From the records that follow, copy every line in which "Given" appears.

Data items
= Beginning of Section =
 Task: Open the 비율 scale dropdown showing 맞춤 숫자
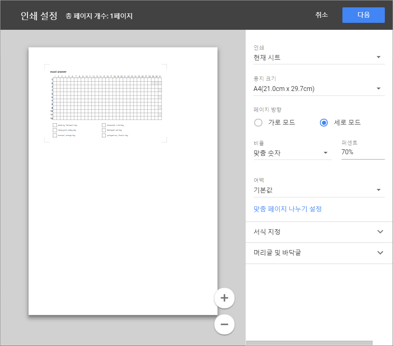pos(292,153)
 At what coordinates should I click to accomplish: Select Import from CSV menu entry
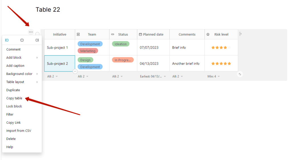19,131
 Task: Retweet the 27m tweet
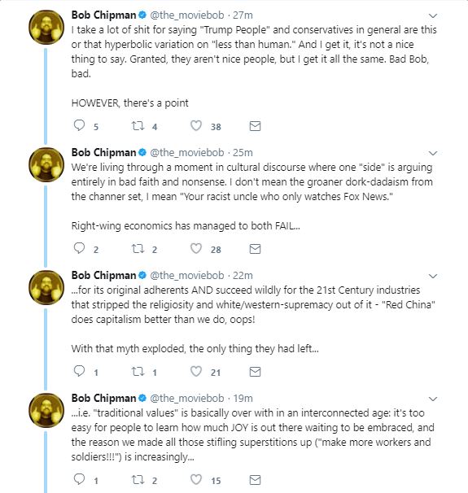(138, 126)

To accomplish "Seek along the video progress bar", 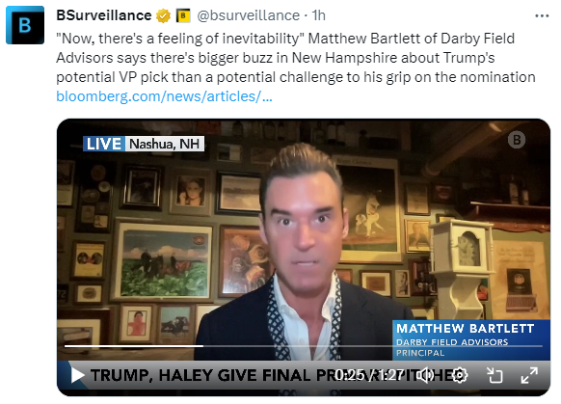I will click(304, 346).
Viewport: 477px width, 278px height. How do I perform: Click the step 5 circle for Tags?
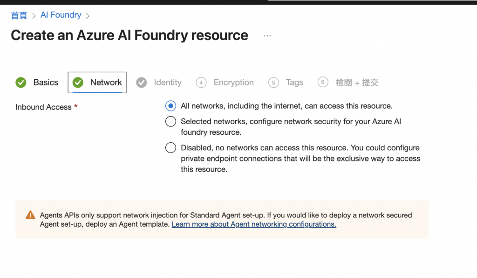(x=273, y=83)
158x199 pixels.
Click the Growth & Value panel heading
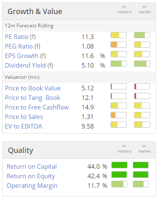click(35, 11)
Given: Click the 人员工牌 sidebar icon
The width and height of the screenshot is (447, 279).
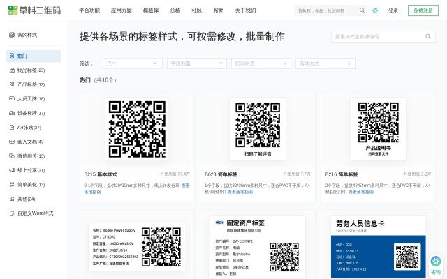Looking at the screenshot, I should (12, 98).
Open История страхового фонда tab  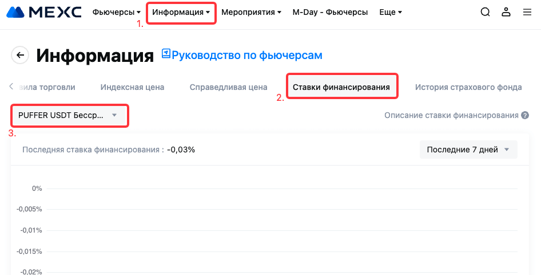[x=468, y=87]
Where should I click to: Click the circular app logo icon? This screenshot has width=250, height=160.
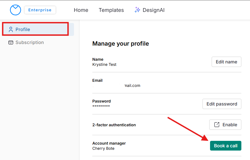coord(15,10)
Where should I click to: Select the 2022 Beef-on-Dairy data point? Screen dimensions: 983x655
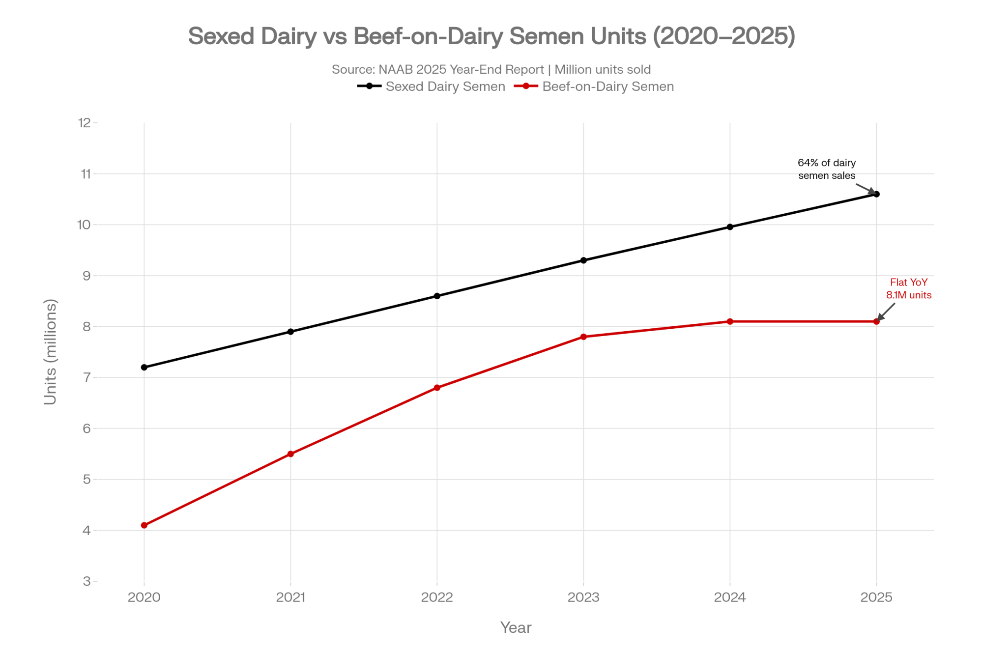point(437,388)
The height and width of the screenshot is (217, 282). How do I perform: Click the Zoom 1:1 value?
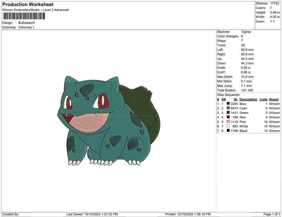272,21
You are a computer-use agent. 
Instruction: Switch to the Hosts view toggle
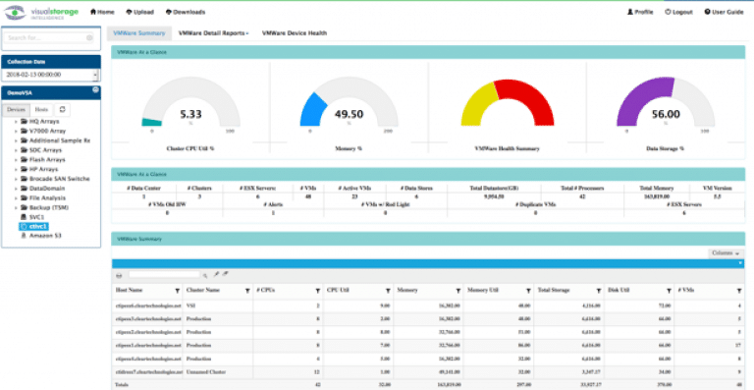pos(42,110)
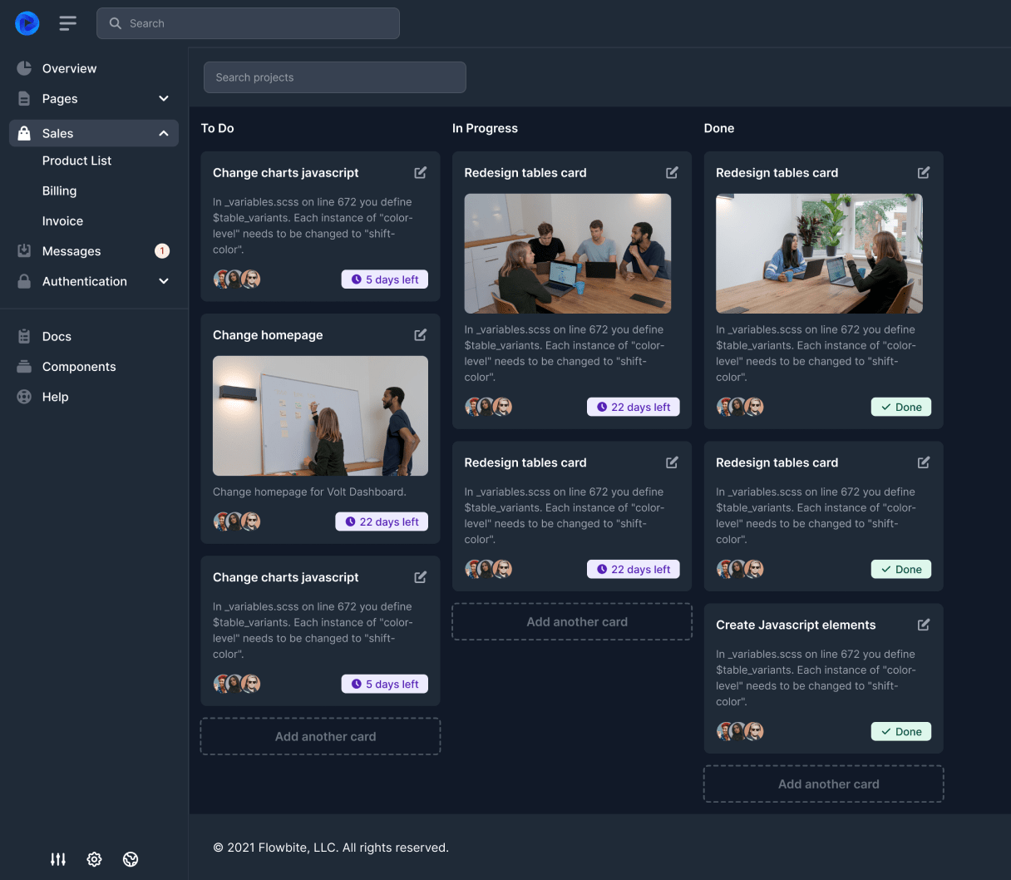Click edit icon on first To Do card
This screenshot has height=880, width=1011.
point(421,172)
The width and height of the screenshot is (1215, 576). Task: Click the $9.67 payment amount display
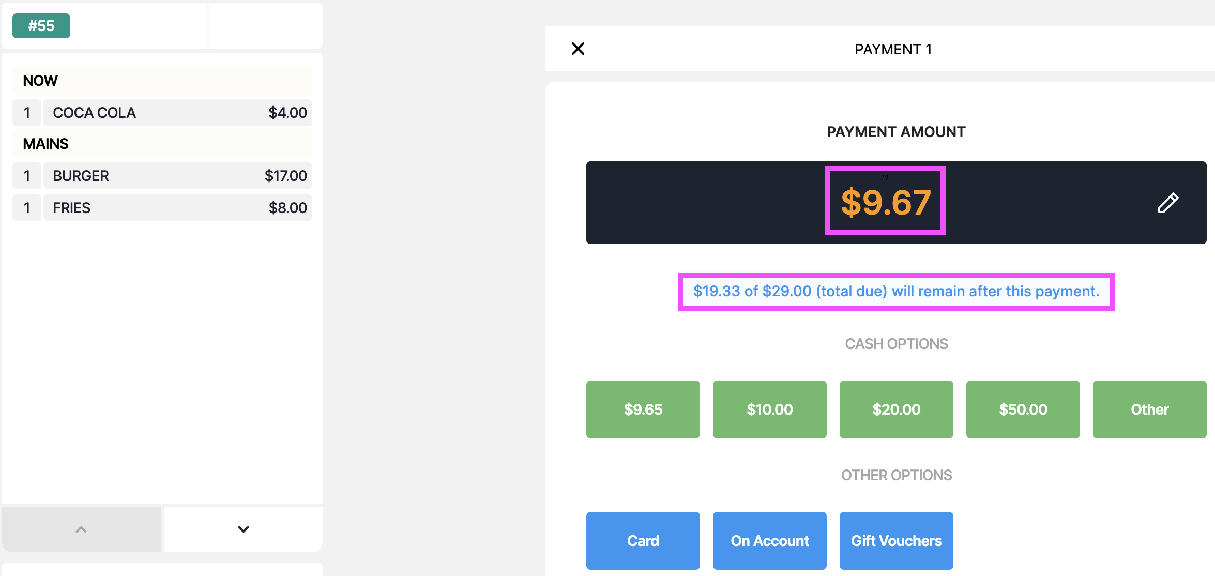(886, 202)
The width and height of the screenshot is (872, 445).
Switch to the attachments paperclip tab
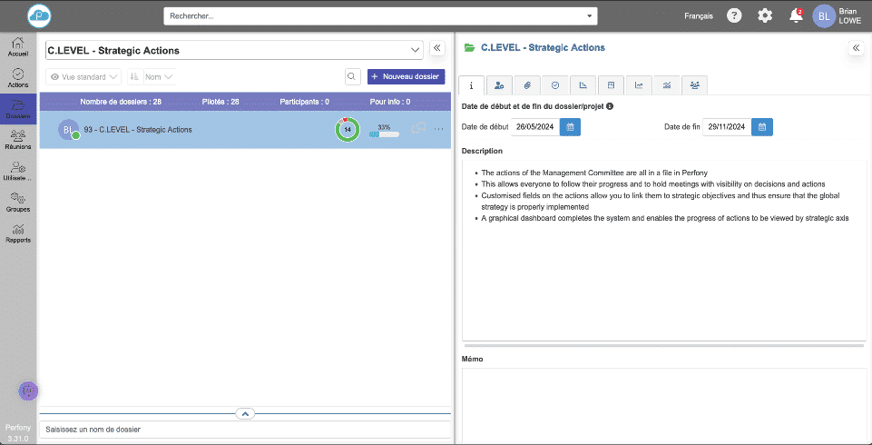coord(526,85)
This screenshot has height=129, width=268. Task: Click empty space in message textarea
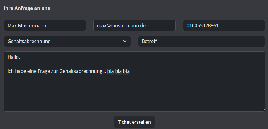(x=134, y=92)
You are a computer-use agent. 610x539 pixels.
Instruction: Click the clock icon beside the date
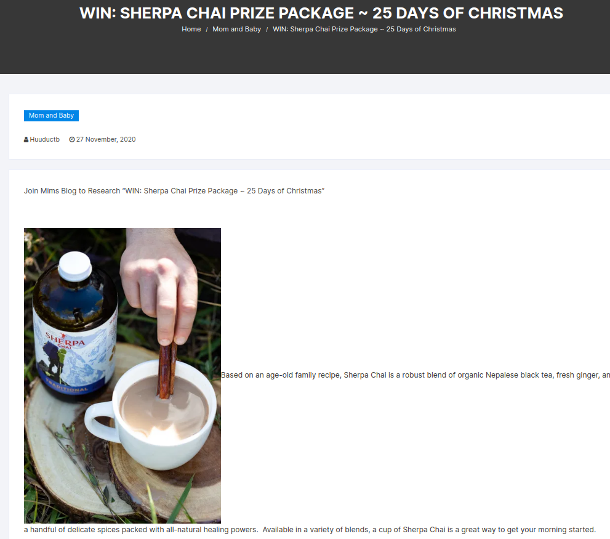[72, 139]
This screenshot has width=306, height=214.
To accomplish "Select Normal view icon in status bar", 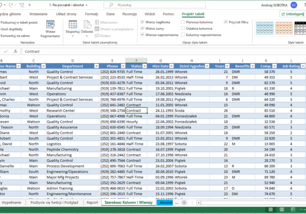I will coord(271,210).

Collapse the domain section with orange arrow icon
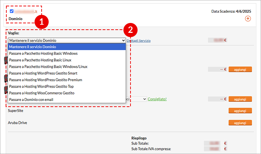pyautogui.click(x=248, y=18)
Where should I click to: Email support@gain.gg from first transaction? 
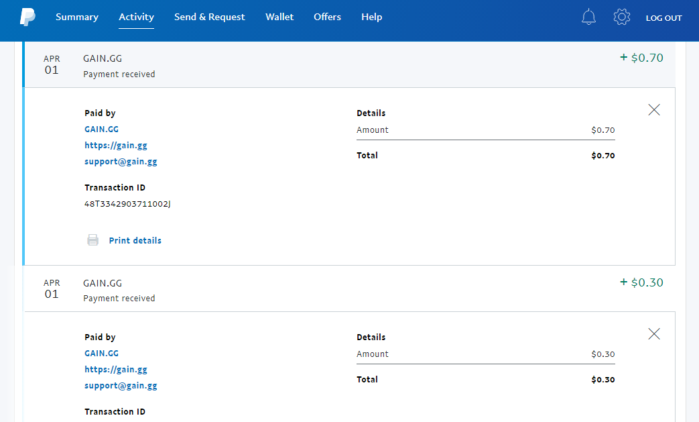121,162
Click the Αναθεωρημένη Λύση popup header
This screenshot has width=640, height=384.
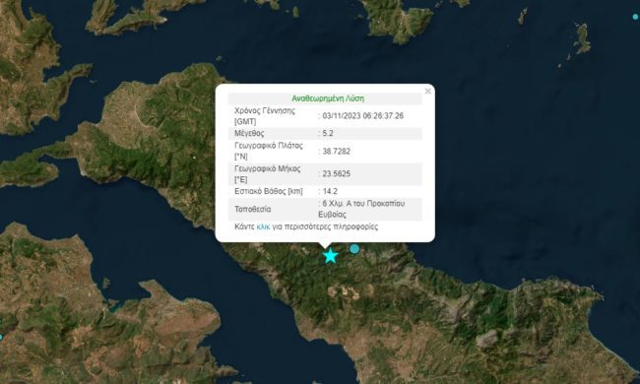[328, 98]
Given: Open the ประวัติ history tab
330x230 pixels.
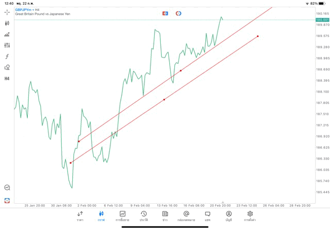Looking at the screenshot, I should coord(144,216).
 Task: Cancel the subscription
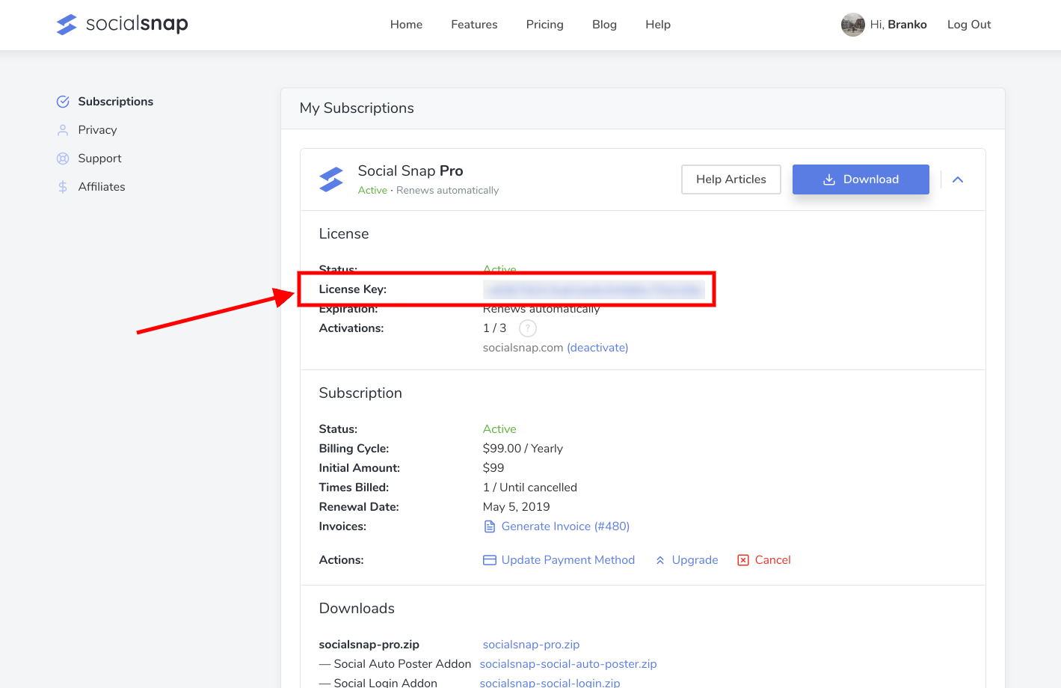[x=772, y=560]
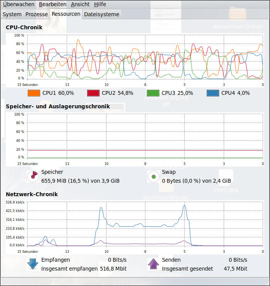Switch to the System tab
Screen dimensions: 270x286
pos(12,14)
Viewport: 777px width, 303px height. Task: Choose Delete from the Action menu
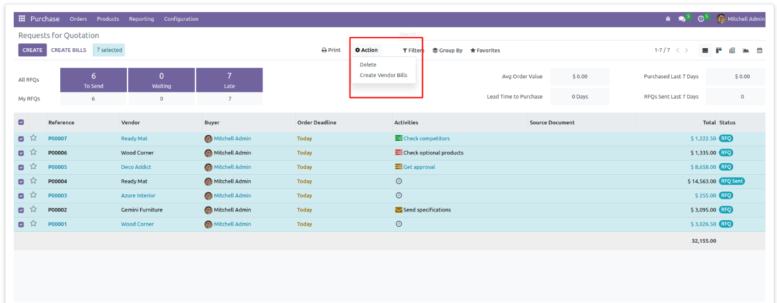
= End of Section =
Answer section:
Given: Click the 人员工牌 sidebar icon
Given: Open the ประวัติ history tab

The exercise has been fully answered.